> **Supplied material**
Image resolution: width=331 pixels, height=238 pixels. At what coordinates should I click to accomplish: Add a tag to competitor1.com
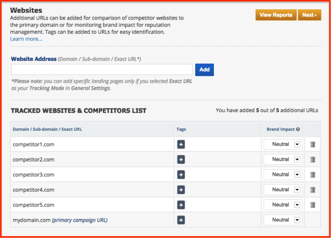click(x=181, y=144)
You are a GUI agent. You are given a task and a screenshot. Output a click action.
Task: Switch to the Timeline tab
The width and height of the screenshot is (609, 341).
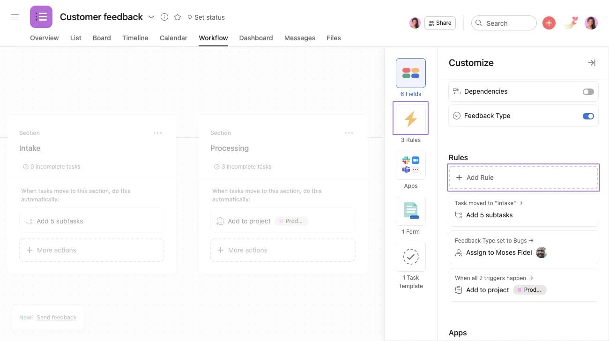[x=135, y=38]
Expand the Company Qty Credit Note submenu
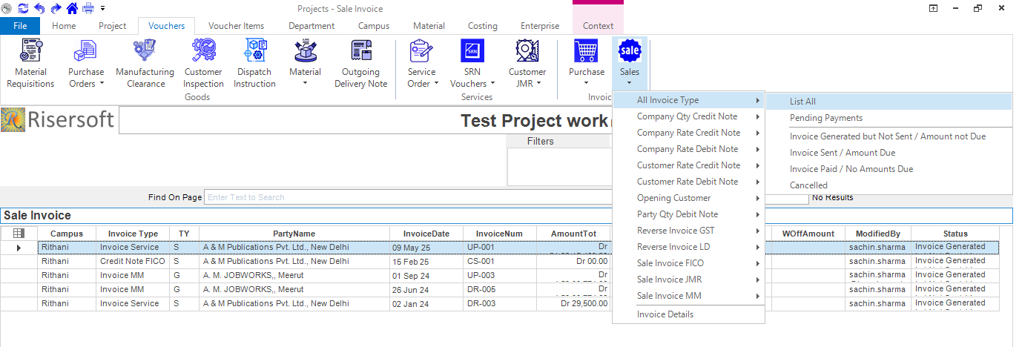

> **What this task involves**
Can you format the lines of all the records above as a numbered list, leaving out blank lines and the pictures?

> **Response to this exercise**
1. Image resolution: width=331 pixels, height=238 pixels. At what coordinates should I click to accomplish: Add a tag to competitor1.com
2. click(x=181, y=144)
3. You are a GUI agent. You are given a task and a screenshot. Output a click action.
4. Task: Switch to the Timeline tab
5. The width and height of the screenshot is (609, 341).
6. [x=135, y=38]
7. Expand the Company Qty Credit Note submenu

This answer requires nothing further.